--- Records shown ---

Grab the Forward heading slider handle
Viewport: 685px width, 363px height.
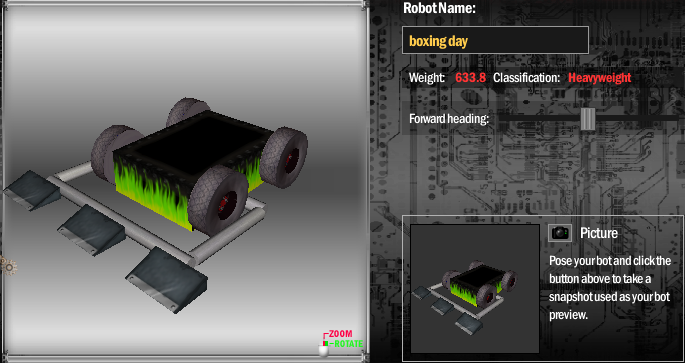pyautogui.click(x=588, y=119)
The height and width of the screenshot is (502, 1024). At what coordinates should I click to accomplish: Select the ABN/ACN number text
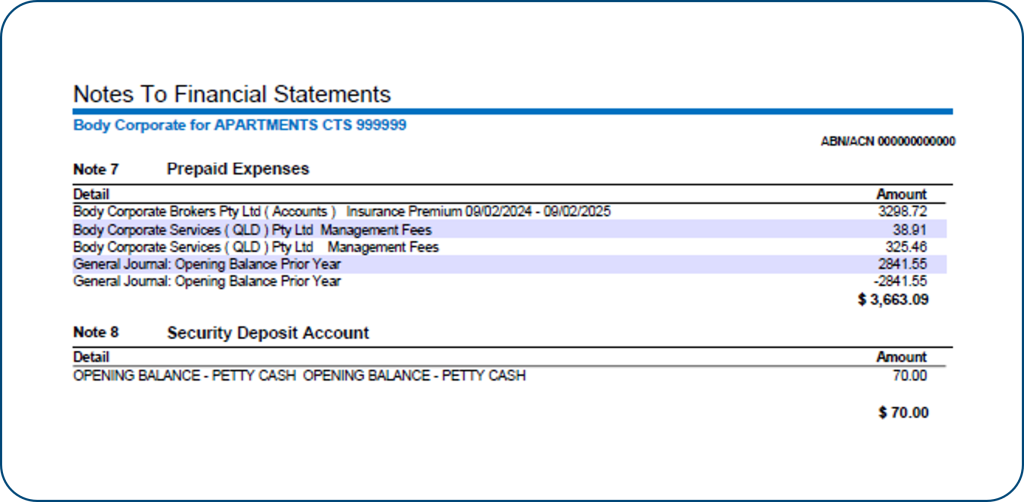887,142
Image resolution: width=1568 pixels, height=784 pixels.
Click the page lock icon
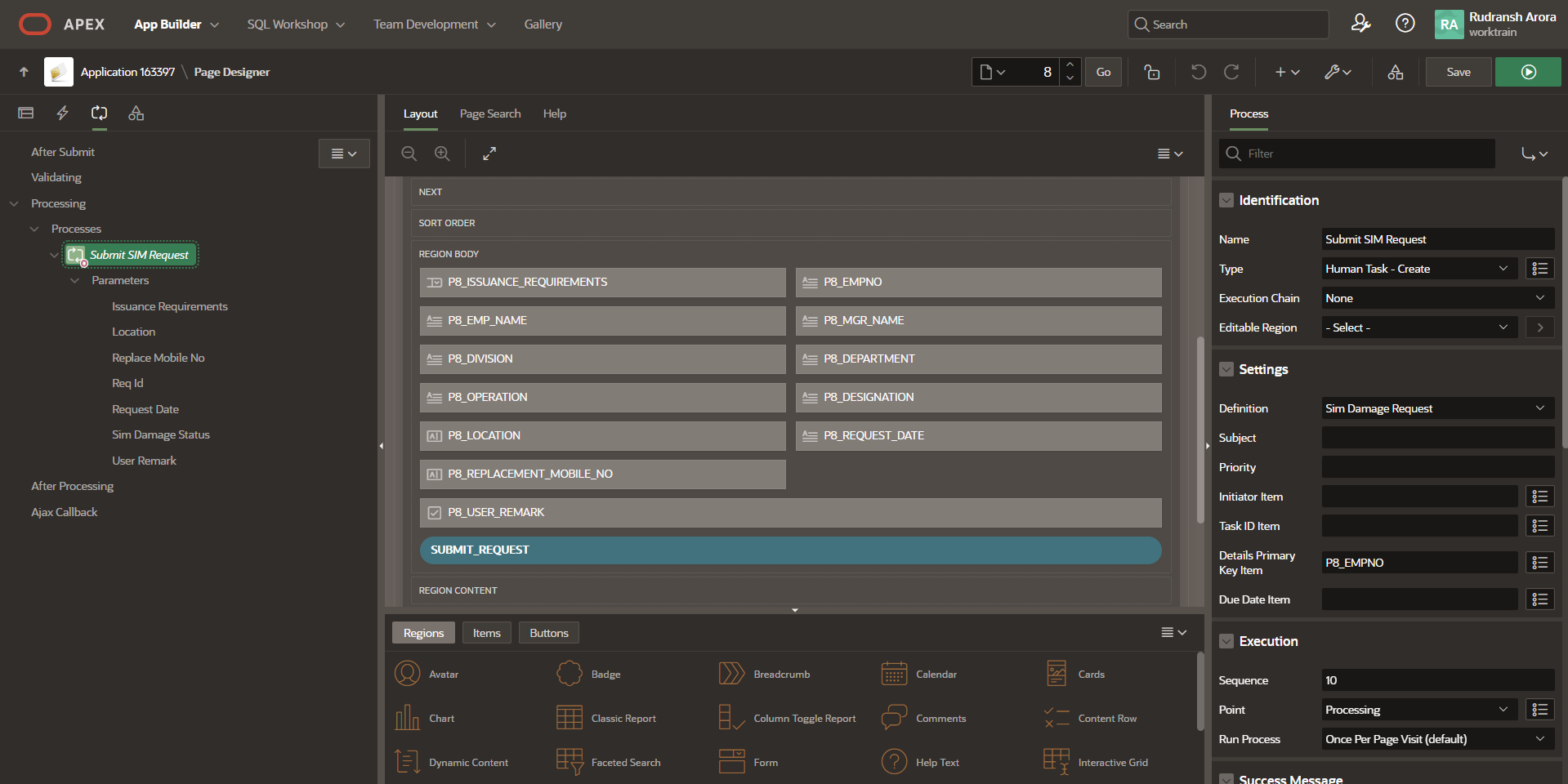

---

▶ **Your goal**: Print the listing word for word but skip its pictures.

▶ **Task answer**:
Grab the Forward heading slider handle
Viewport: 685px width, 363px height.
pyautogui.click(x=588, y=119)
The height and width of the screenshot is (502, 1024). At what coordinates should I click to accomplish: Select the ABN/ACN number text
887,142
Image resolution: width=1568 pixels, height=784 pixels.
Click the page lock icon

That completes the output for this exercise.